▼

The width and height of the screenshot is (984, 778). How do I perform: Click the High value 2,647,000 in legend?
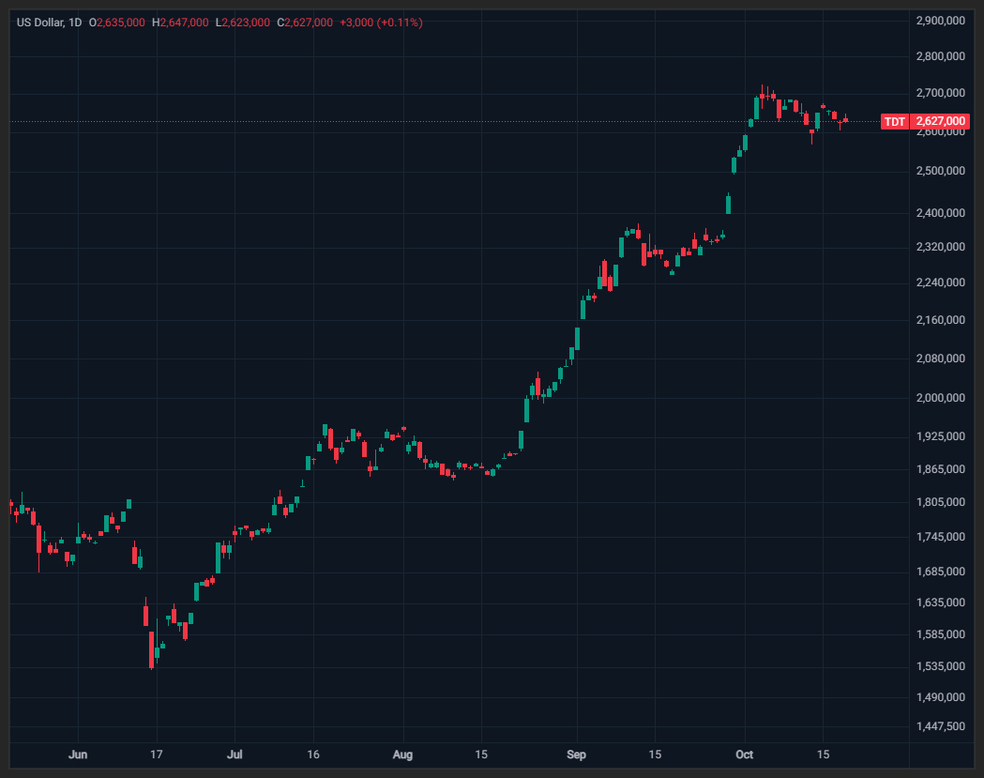[x=184, y=23]
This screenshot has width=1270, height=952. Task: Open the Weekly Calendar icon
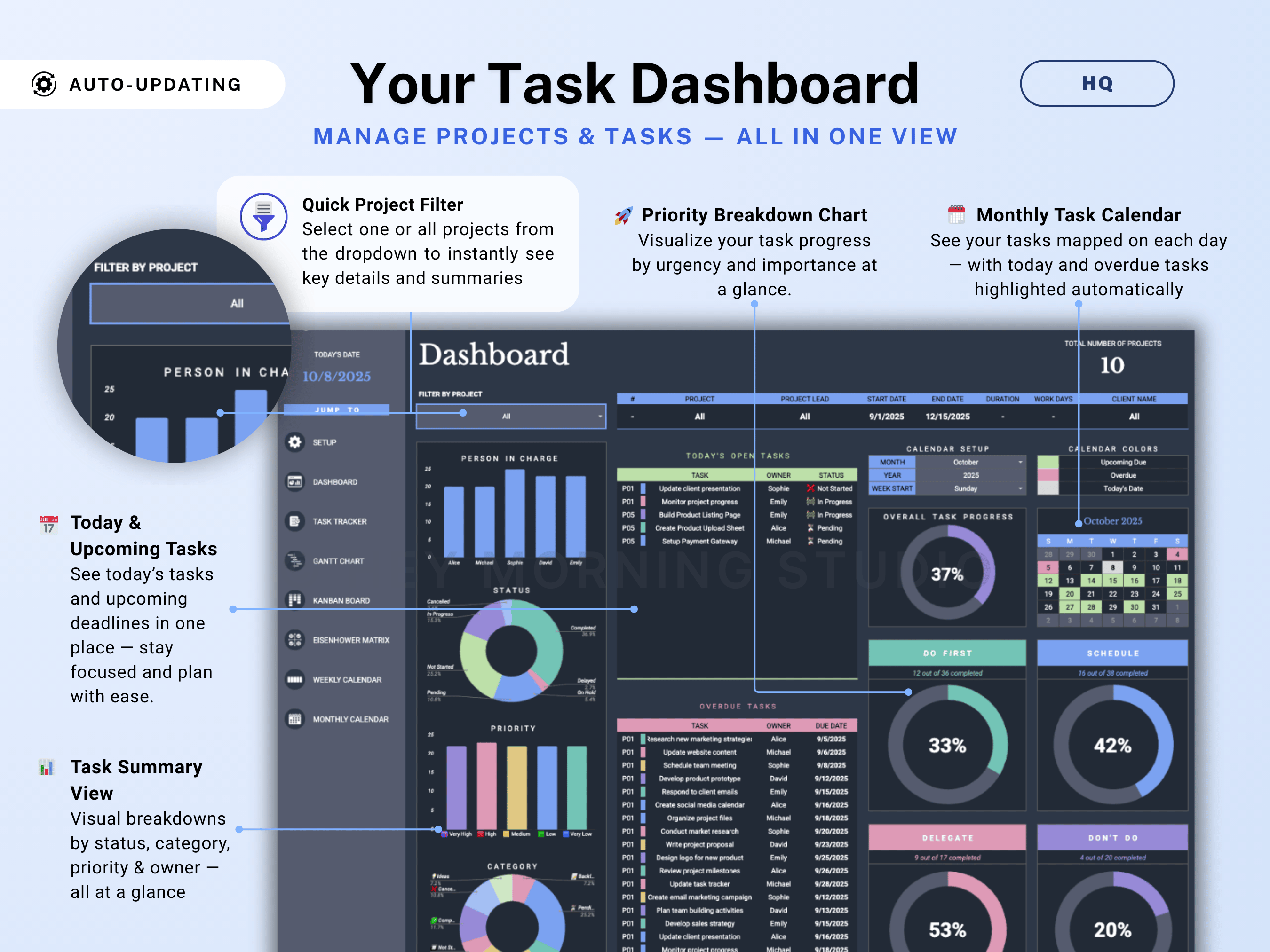[294, 679]
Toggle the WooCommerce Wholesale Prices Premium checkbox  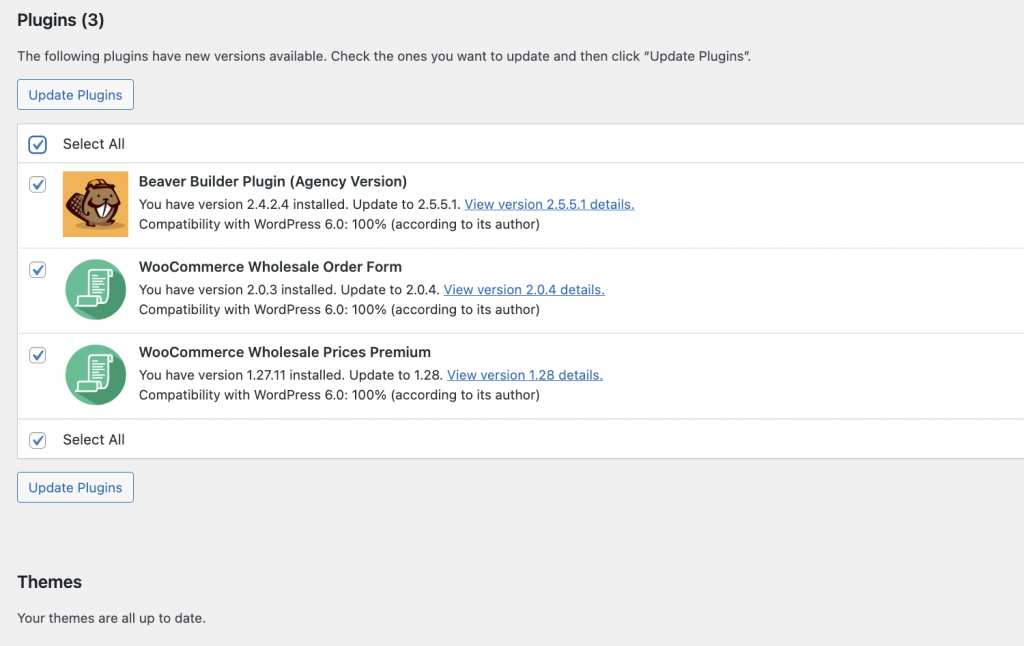click(37, 355)
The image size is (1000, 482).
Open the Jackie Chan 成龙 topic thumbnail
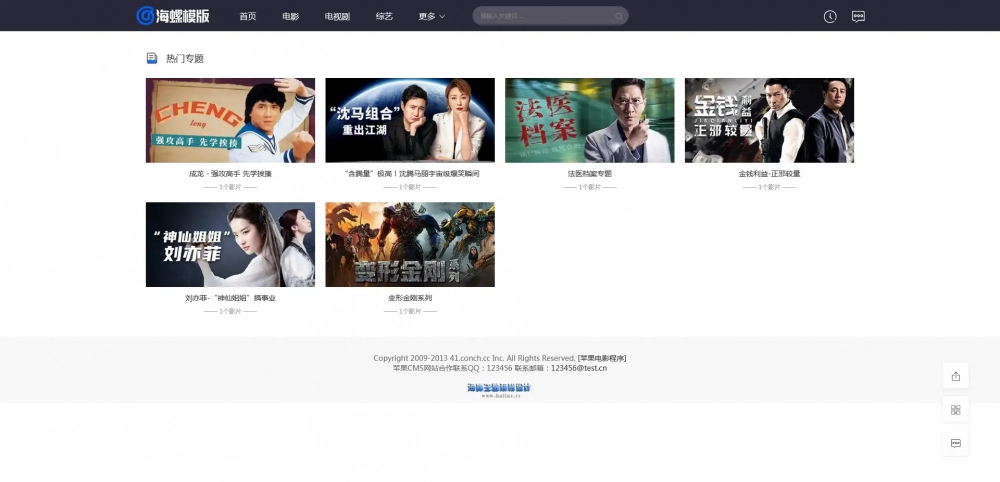point(230,120)
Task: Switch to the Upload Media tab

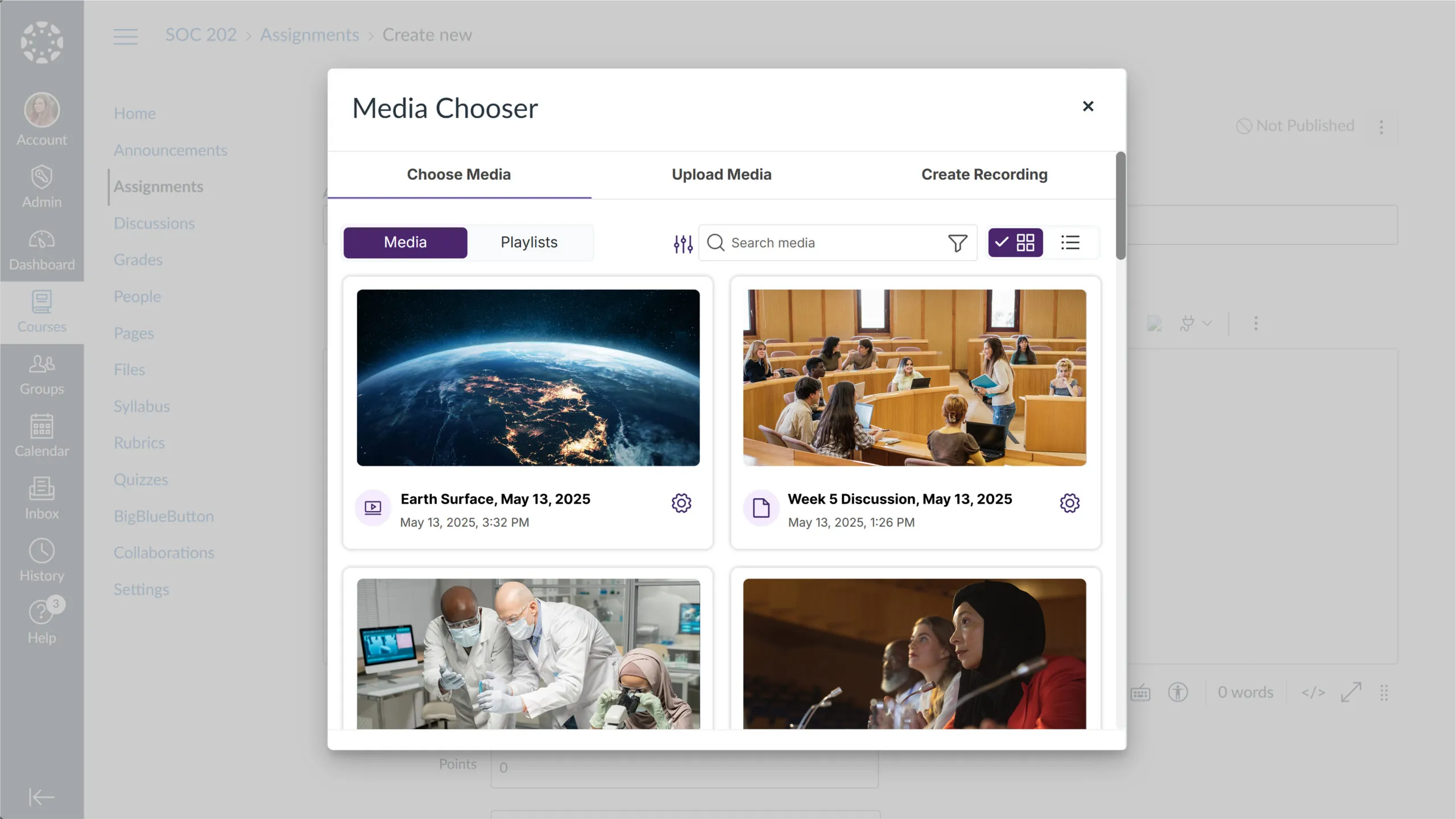Action: [x=721, y=175]
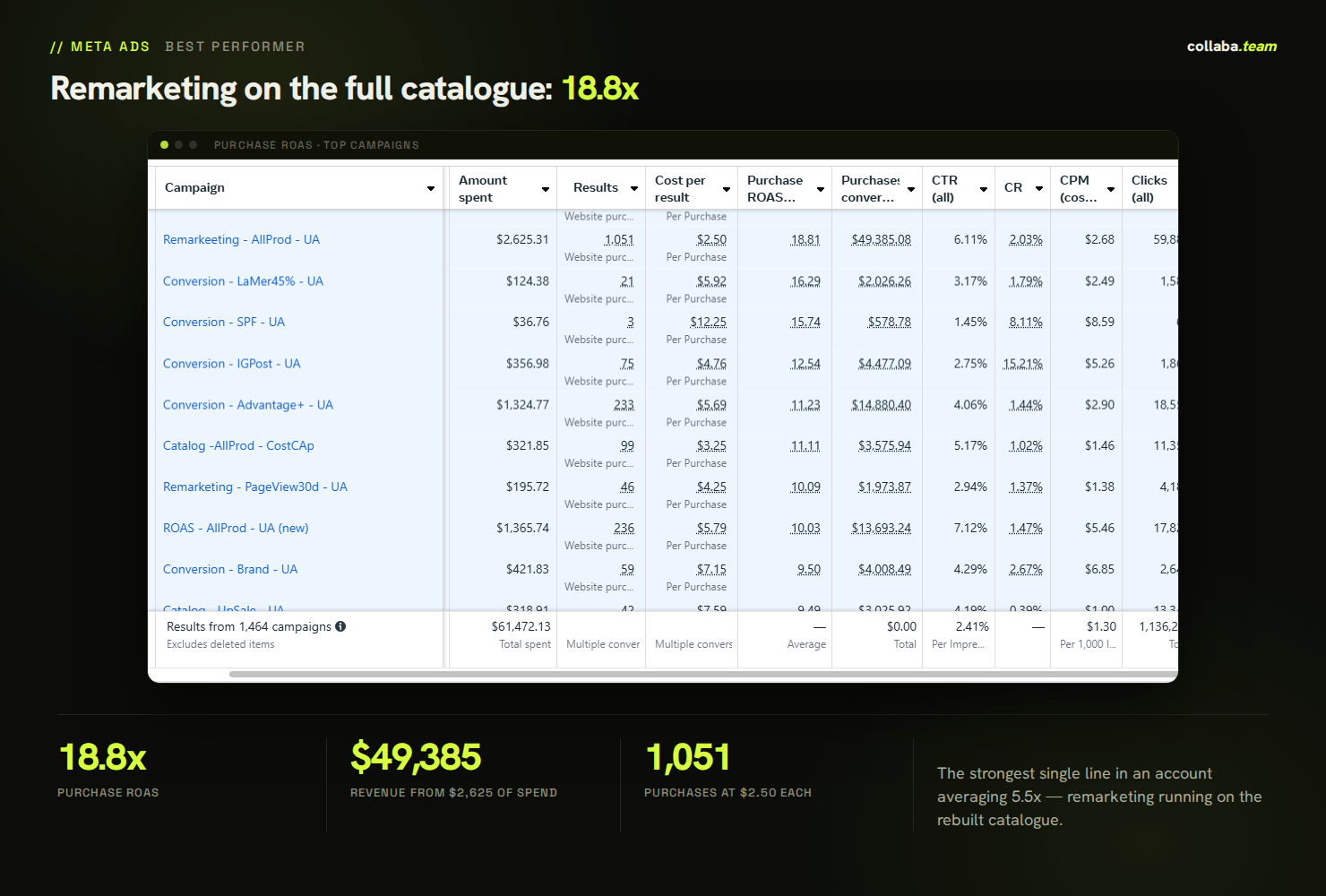Click the CTR (all) column arrow

coord(984,189)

▲

▶ _What you should do_:
List every line in the entries above that contains the word "screenshot", copying each one in full. Case counts, so match only that exact capitalization.

▶ _Problem solution_:
The width and height of the screenshot is (984, 778). How do I perform: Click the High value 2,647,000 in legend?
This screenshot has width=1270, height=952. Task: Open the Weekly Calendar icon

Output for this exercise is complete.